Consiguió zafarse por fin y emprendió el camino de vuelta a casa, dando un paseo con el que intentar tranquilizarse. Lo observé alejarse, con su melena mecida por el viento y sus andares apesadumbrados, cabizbajo. Allí iba el hombre del que me había enamorado por primera vez. La persona que me había despertado bastante interés, y se había interesado lo suficiente, como para dejarle descubrir el interior de Sole. Quien provocó mi primer ataque de celos, me arrancó mi primer “Te quiero” sincero, mis primeros apelativos cariñosos. A quien me abrazaba después de hacer el amor en lugar de escabullirme con prisas al baño, y a quien me pegué decenas de noches buscando el calor. Aunque nos separaban solo unos metros, y Sevilla Este no estaba tan lejos después de todo, sentí que el abismo emocional que había abierto entre nosotros era mayor que cualquier distancia física que pudiera haber. Y dolía, dolía muchísimo.
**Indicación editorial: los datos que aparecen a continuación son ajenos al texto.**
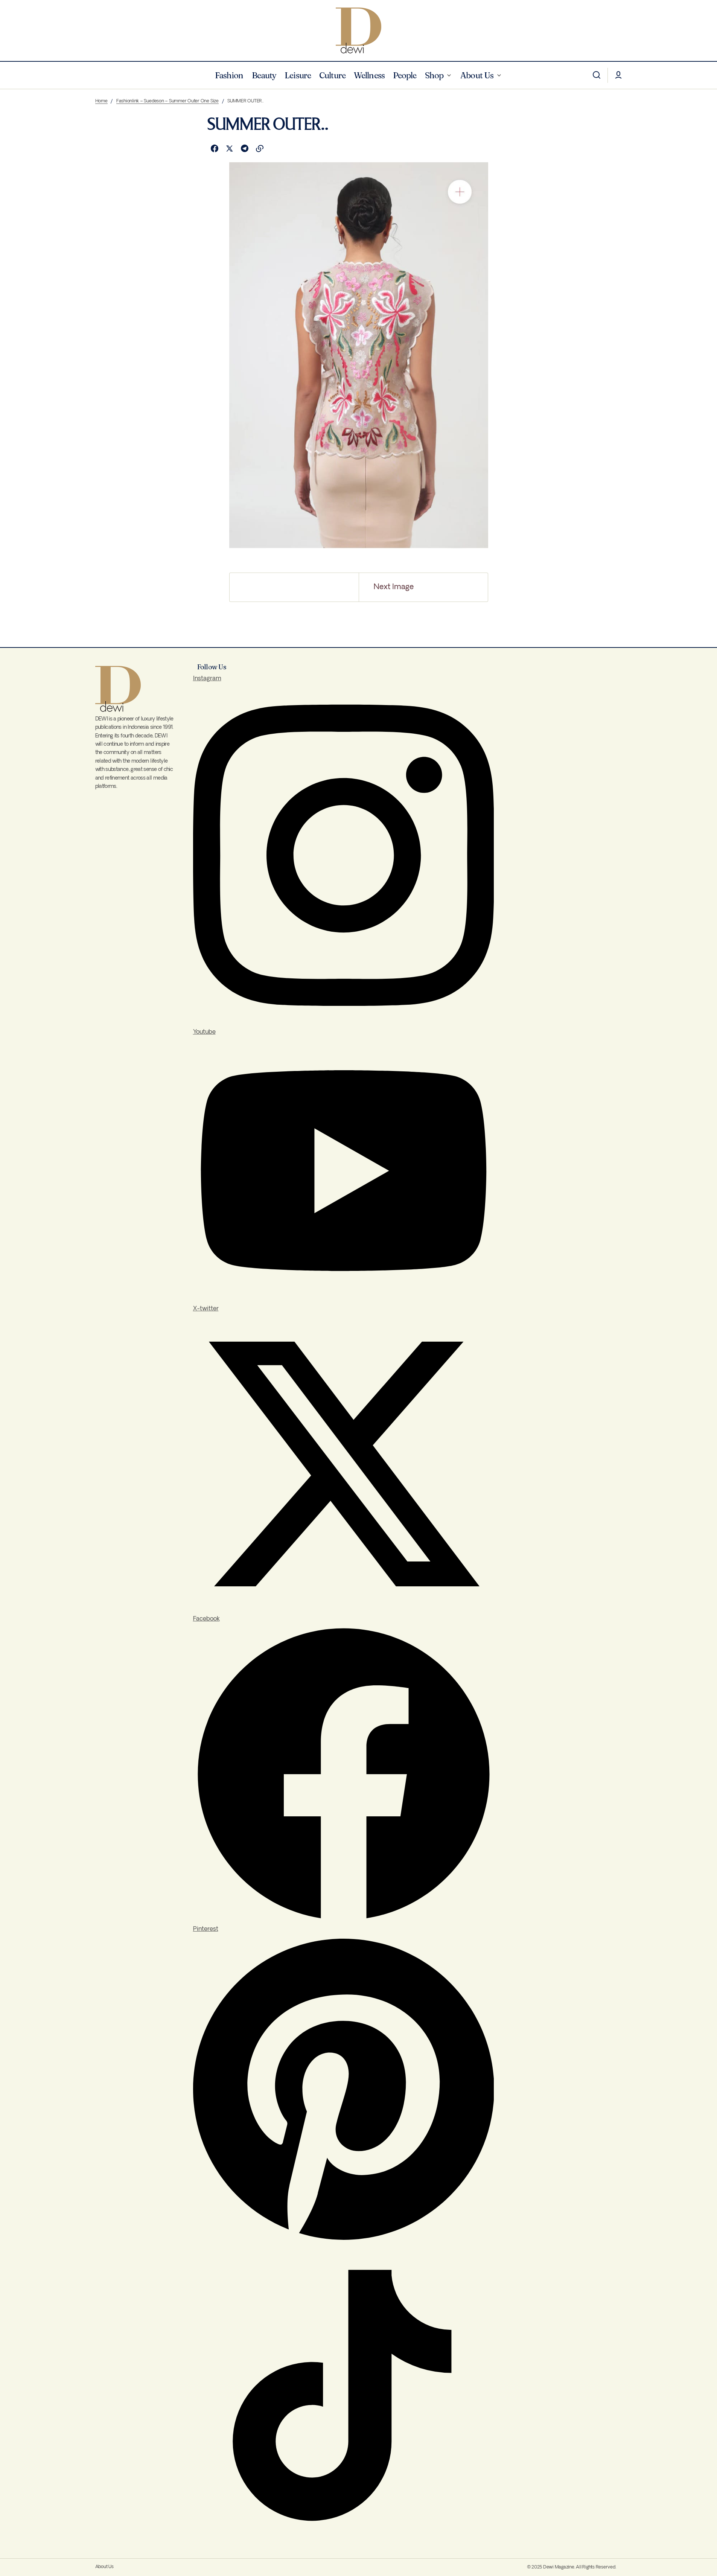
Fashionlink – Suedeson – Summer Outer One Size (167, 101)
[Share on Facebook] (214, 148)
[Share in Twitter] (229, 148)
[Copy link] (259, 148)
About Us (104, 2567)
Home (101, 101)
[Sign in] (618, 75)
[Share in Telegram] (244, 148)
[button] (597, 75)
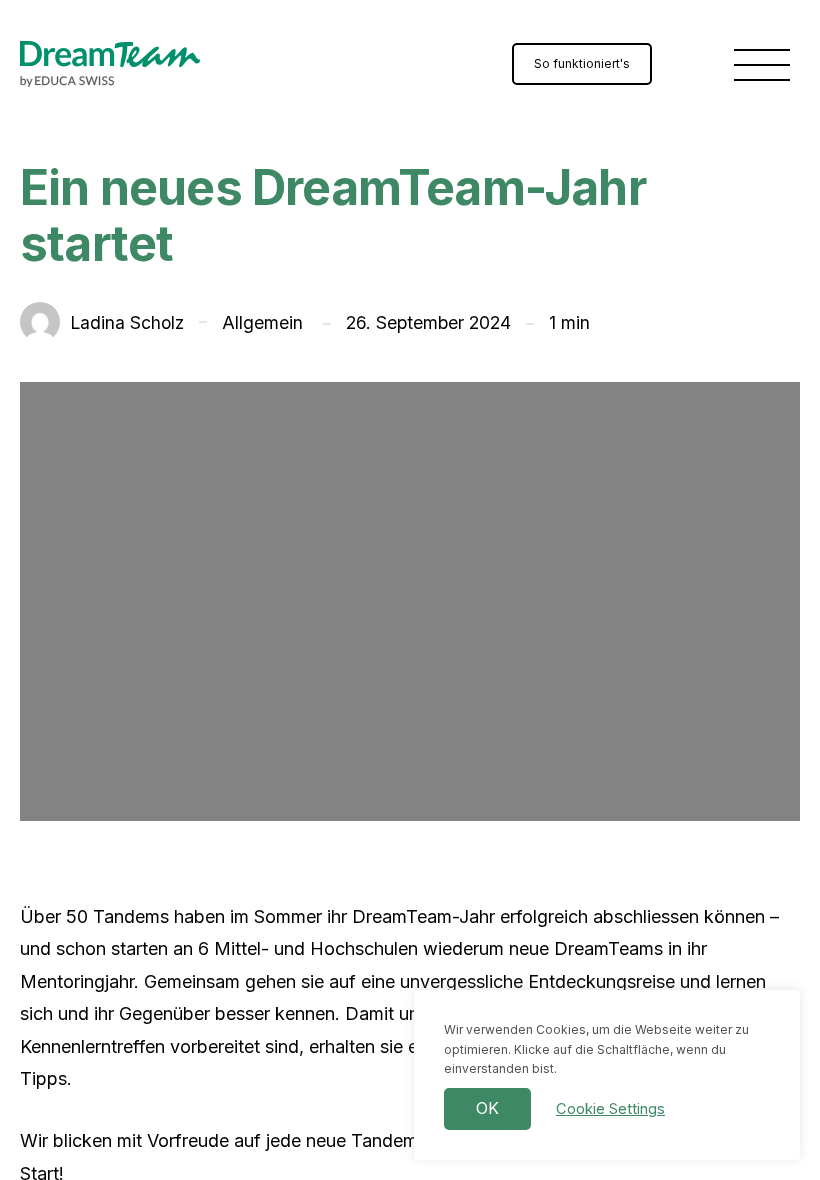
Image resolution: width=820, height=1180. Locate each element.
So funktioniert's (582, 63)
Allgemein (265, 322)
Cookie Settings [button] (610, 1109)
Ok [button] (487, 1108)
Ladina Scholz (102, 327)
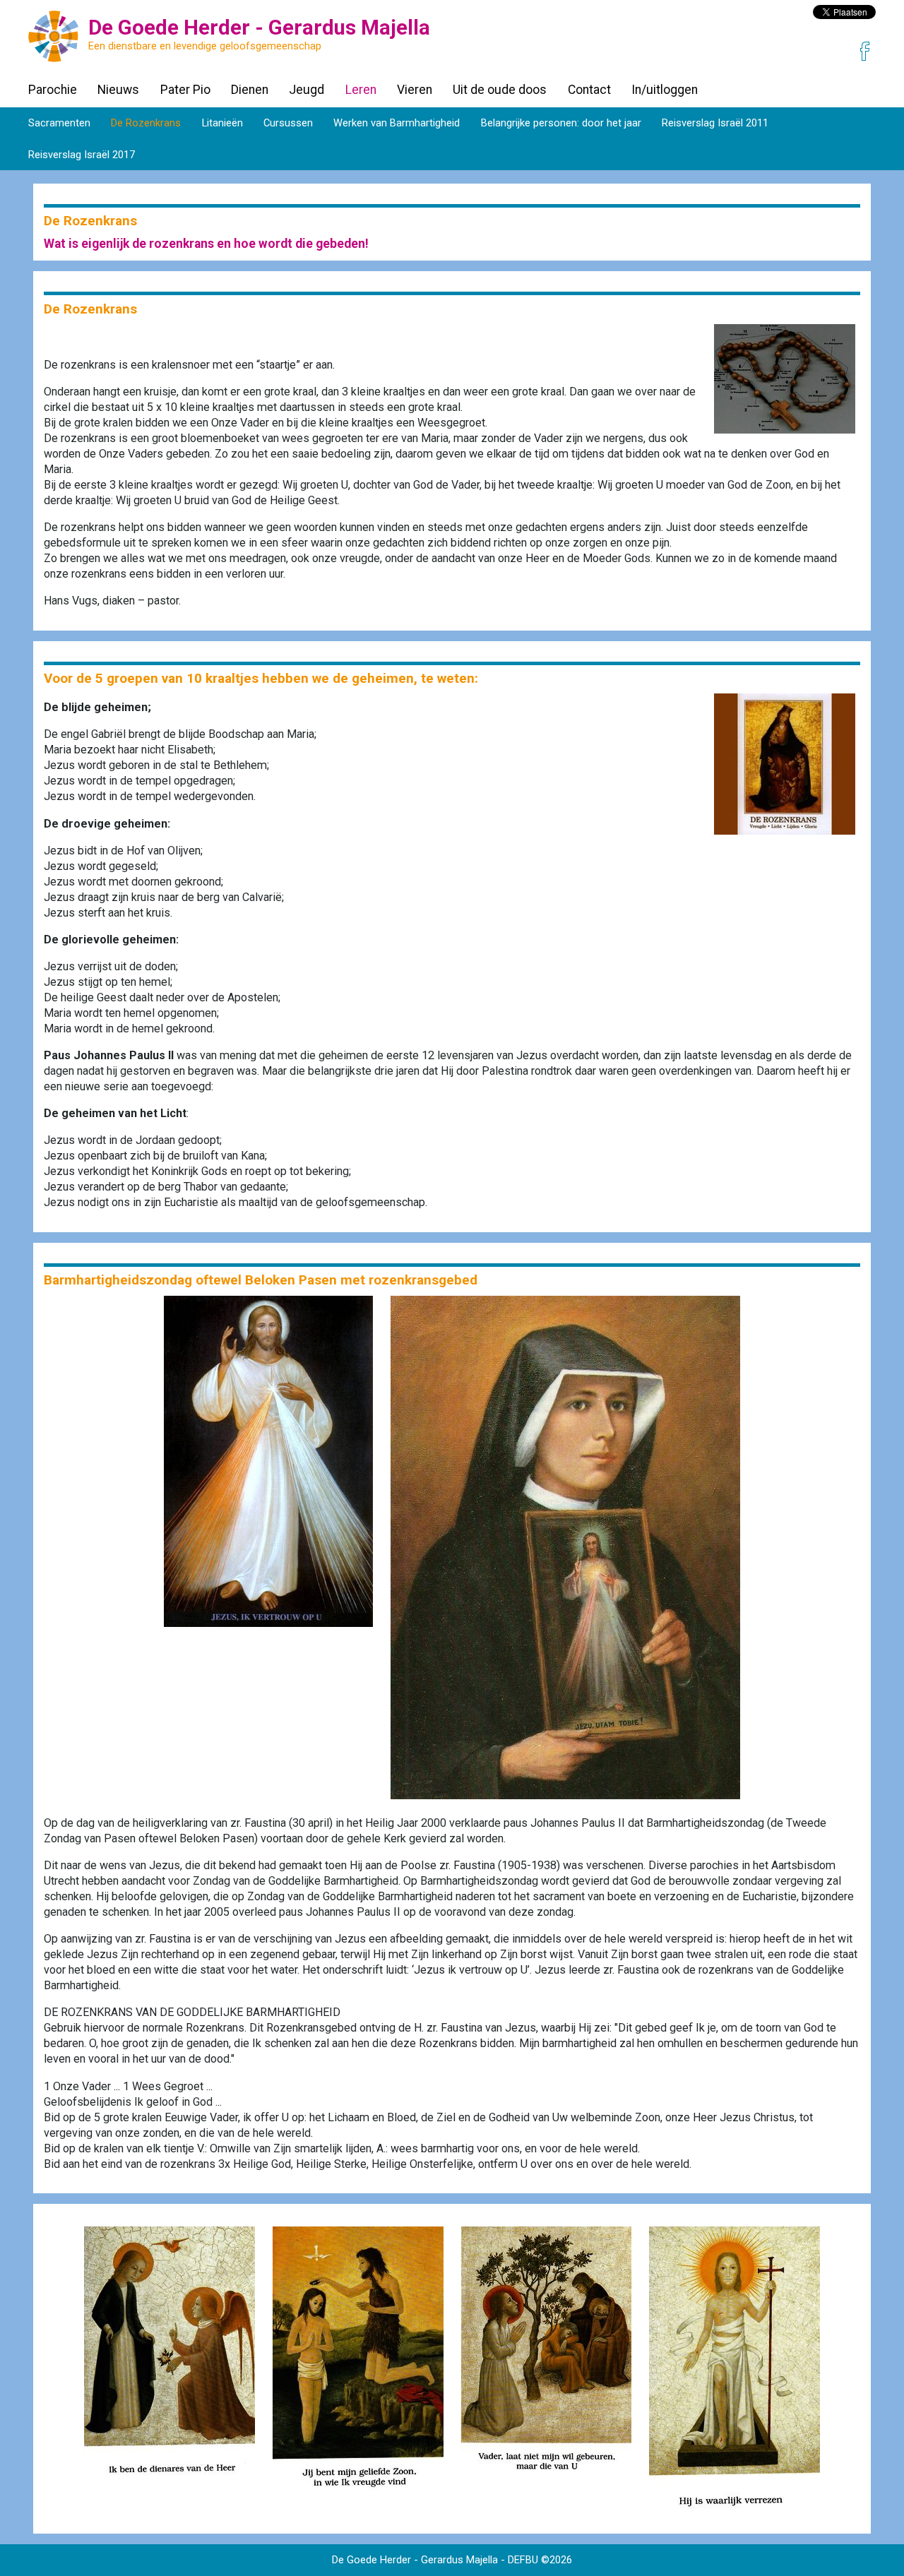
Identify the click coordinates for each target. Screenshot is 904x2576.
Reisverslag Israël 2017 (81, 154)
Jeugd (306, 90)
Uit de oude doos (500, 90)
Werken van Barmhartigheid (396, 123)
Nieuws (118, 90)
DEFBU (523, 2559)
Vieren (414, 90)
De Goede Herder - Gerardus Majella (415, 2559)
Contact (589, 90)
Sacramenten (59, 123)
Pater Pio (185, 90)
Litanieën (222, 123)
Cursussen (288, 123)
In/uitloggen (664, 90)
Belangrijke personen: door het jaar (561, 123)
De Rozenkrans (146, 123)
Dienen (249, 90)
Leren (360, 90)
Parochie (52, 90)
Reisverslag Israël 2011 (715, 123)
Cuando Arturo desapareció de mi vista, me metí en el coche llorando y, como pude, conduje de nuevo hasta Nervión. Por el camino fui rememorando nuestra conversación. Él podría haber actuado de manera vengativa e intentar destrozarme como yo había hecho con él. Podría haberme dicho que sí, que era una guarra, como sabía que decían muchos otros chicos en la ciudad. Que era una guarra, que no merecía lo mucho que me había amado y que jamás nadie me iba a querer como él, porque para lo único que me querían los demás era para echar un polvo.
No lo hizo. Porque Arturo jamás me hubiera hecho daño de manera tan ruin y tan deliberada, ni siquiera con el corazón roto como estaba. Sus palabras confirmaban que acababa de ver marchar a un hombre maravilloso que me había querido y me había cuidado tanto como yo lo había dejado, sin forzar, sin presionar, sin exigir nunca más de lo que yo le podía dar. Yo solo tenía que proporcionarle a él el mismo trato, no era tan difícil. Porque en el amor lo justo es corresponder. Pero lo había traicionado, pisoteando un corazón que él me había puesto en la mano.
Ni sé cómo llegué a San Francisco Javier, abrí el garaje y metí el coche. Lloré unos minutos ante el volante, mirando a veces el asiento que Arturo acababa de dejar libre, tal vez para siempre. Quizás tampoco volvería a subir el ascensor que yo me disponía a usar, ni a visitar aquel apartamento que, en cuanto entrara, me parecería más vacío que nunca.
Salí del garaje y entré en el portal, que estaba a pocos metros en la misma acera. Accedí al ascensor gimoteando, sorbiéndome la nariz y con un pañuelo enjugando mis lágrimas. Cuando la puertas estaban a punto de cerrarse, una señora puso la mano para interrumpir la trayectoria y entró. La había visto alguna vez, pero nunca habíamos hablado. Vivía en el tercero, creo, dos pisos debajo del mío, y tendría unos 70 años.
—Buenos días —me dijo, sonriendo.
—Buenos días —contesté yo, con un hilo de voz.
Nos quedamos calladas, sin mirarnos, la típica escena de ascensor. Cuando las puertas se abrieron en su planta y ella salió, me dijo algo antes de que se cerraran de nuevo:
—No llores, preciosa. Seguro que no merece la pena.
Obviando las libertades que se tomó la mujer y lo aventurado de sus suposiciones, se equivocaba. Arturo merecía la pena, la alegría y cualquier sensación a la que se le pudiera poner nombre. Estaba convencida de que quien no merecía la pena era yo.